Только в России и только на Соловецких островах есть Голгофская гора, на которой стоит Голгофо-Распятский скит – это название не встречается больше нигде в мире. Рукопись Соловецкого патерика повествует, что здесь 18 июня 1712 г. явилась иеромонаху Иову во время ночной молитвы Сама Божия Матерь в небесной славе и сказала: «Сия гора отселе будет называться Голгофою, и на ней устроится церковь и Распятский скит. И убелится она страданиями неисчислимыми…»

Когда в 1923 г. на Соловках создали Соловецкий Лагерь Особого Назначения (СЛОН), тогда-то и сбылось предсказание о страданиях Голгофских… К 1930 г. на Соловках было уже более 70 тысяч заключенных, в том числе подростков до 16 лет. От Соловецкой Голгофы родилась в 20–30 гг. вся система сталинских лагерей – БелБалтлаг, Волголаг, СевДвинлаг, СевУрал-лаг, Печорлаг, Вятлаг…

***

Бывалые лагерники говорят, что лагерь – великий развилок. Это, как в русских сказках, где каждый из сыновей – крестьянский ли, царский сын – должен был выбрать свой путь: направо пойти – коня потерять, налево пойти – женату быть, прямо пойти – буйну голову сложить. Так и лагерь с его беспощадной реальностью предлагает на выбор: « Пойдешь направо – жизнь потеряешь, пойдешь налево – потеряешь совесть». И выбор этот приходилось делать ежедневно, ежечасно: «Согласен с этим, да, номер 513?»

Так на самой грани жизни и смерти испытывалась вера: не то почтенное благочестие в сверкающих церковных ризах, а оголенная суть человека, именуемая совестью. Много было верующих в лагерях – «этапы и могильники, этапы и могильники, – кто сочтет эти миллионы?» – словно вся Церковь Христова ушла из былого великолепия храмов за колючую проволоку – но здесь, в рубище арестантском, в голоде и холоде, издевательствах и побоях явила пример небывалой стойкости и смиренной высоты духа. И чувства юмора к тому же.

– Раньше рыбари шли в богословы, а ныне богословы – в рыбари, – шутил на Соловецких островах заключенный архиепископ Иларион Троицкий, вылавливая рыбу из Бела моря, – он был назначен бригадиром рыболовецкой артели.

Разные людские потоки в разные годы лились в лагеря – то раскулаченные, то космополиты, то срубленная очередным ударом топора партийная верхушка, то научно-творческая интеллигенция, идейно не угодившая Хозяину – но всегда и в любые годы был единый общий поток верующих – «какой-то молчаливый крестный ход с невидимыми свечами.
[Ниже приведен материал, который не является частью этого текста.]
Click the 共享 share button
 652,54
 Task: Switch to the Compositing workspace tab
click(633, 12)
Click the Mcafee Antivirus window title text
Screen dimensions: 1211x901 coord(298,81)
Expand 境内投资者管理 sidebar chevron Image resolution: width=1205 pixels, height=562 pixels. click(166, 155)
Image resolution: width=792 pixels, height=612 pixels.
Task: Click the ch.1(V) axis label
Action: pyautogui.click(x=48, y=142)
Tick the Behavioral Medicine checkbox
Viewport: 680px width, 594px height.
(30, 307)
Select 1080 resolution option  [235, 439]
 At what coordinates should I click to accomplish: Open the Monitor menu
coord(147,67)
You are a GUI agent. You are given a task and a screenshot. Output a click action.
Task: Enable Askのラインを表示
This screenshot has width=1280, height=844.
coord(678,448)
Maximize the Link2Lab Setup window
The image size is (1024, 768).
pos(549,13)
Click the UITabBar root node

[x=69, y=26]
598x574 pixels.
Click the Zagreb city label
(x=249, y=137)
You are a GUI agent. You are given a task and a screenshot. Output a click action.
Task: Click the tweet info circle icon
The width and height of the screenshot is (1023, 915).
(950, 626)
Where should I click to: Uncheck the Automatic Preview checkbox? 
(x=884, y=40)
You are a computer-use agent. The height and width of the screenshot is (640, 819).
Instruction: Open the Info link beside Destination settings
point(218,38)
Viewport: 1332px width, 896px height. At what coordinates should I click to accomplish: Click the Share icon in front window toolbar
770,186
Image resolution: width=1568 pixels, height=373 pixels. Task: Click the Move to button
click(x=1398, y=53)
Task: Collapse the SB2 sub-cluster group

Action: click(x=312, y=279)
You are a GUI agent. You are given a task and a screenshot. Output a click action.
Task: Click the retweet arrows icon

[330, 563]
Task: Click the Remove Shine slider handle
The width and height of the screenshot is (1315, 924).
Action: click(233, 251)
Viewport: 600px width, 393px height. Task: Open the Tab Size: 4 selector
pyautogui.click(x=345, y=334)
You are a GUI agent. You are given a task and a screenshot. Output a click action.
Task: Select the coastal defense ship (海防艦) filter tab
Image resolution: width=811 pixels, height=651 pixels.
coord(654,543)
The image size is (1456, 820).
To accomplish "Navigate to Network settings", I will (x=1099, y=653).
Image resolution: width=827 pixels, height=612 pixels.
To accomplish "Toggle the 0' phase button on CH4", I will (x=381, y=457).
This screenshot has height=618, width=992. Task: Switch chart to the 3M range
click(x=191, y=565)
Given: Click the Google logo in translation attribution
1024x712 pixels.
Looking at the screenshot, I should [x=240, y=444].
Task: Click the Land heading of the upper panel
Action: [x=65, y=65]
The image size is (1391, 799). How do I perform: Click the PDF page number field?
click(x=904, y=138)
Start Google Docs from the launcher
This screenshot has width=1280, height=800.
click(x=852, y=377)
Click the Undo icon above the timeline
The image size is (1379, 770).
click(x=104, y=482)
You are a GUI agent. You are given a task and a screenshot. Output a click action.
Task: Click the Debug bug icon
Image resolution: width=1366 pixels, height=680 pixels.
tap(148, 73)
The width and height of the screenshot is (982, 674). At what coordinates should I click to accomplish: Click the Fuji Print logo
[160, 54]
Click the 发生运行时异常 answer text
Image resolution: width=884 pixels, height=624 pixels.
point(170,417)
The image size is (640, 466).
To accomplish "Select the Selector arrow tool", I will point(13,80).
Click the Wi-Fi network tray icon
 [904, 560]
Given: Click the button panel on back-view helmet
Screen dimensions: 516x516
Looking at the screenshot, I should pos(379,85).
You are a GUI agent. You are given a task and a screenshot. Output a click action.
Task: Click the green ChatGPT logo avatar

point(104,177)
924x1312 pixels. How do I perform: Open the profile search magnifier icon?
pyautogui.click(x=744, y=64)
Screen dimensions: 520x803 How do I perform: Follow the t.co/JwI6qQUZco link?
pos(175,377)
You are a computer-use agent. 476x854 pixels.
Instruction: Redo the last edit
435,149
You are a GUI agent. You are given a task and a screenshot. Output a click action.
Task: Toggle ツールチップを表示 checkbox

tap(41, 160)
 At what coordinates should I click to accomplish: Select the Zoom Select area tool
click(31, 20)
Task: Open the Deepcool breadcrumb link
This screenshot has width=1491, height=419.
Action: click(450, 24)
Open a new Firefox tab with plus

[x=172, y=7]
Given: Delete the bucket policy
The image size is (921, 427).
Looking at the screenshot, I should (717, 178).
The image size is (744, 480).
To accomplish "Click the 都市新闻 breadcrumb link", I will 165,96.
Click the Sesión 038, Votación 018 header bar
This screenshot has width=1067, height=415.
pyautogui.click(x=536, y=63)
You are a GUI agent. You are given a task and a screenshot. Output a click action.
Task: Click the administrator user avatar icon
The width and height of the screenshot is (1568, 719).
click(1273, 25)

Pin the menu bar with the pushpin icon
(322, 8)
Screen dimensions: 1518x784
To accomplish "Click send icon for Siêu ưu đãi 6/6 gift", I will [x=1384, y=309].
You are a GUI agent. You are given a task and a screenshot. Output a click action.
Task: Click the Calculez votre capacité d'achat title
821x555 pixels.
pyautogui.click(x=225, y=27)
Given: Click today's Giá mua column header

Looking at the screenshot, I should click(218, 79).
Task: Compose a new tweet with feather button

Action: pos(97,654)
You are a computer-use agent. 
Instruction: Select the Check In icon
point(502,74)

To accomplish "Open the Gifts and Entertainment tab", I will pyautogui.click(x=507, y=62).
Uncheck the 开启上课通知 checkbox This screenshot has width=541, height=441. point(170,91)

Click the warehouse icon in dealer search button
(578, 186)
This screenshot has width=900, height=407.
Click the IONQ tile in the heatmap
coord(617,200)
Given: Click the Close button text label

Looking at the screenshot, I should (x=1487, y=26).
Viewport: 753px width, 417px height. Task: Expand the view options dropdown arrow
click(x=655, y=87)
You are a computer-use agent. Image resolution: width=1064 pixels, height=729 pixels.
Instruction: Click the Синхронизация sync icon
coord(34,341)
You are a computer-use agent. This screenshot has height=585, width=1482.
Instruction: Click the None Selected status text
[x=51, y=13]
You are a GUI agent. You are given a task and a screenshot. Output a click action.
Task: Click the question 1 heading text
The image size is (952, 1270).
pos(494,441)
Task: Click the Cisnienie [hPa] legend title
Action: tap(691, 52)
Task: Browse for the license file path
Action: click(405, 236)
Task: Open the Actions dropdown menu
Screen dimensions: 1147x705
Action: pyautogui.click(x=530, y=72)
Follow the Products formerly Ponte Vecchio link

Как от пулемета падают среди них – и следующие заступают, и опять идут. Твердость, невиданная в XX веке!» Это строки из «Архипелага Гулаг».

На великом лагерном развилке верующим было несравненно легче – они свой выбор сделали единожды и навсегда.

***

Словно в первые христианские века, когда богослужение совершалось зачастую под открытым небом, православные молились ныне в лесу, в горах, в пустыне и у моря.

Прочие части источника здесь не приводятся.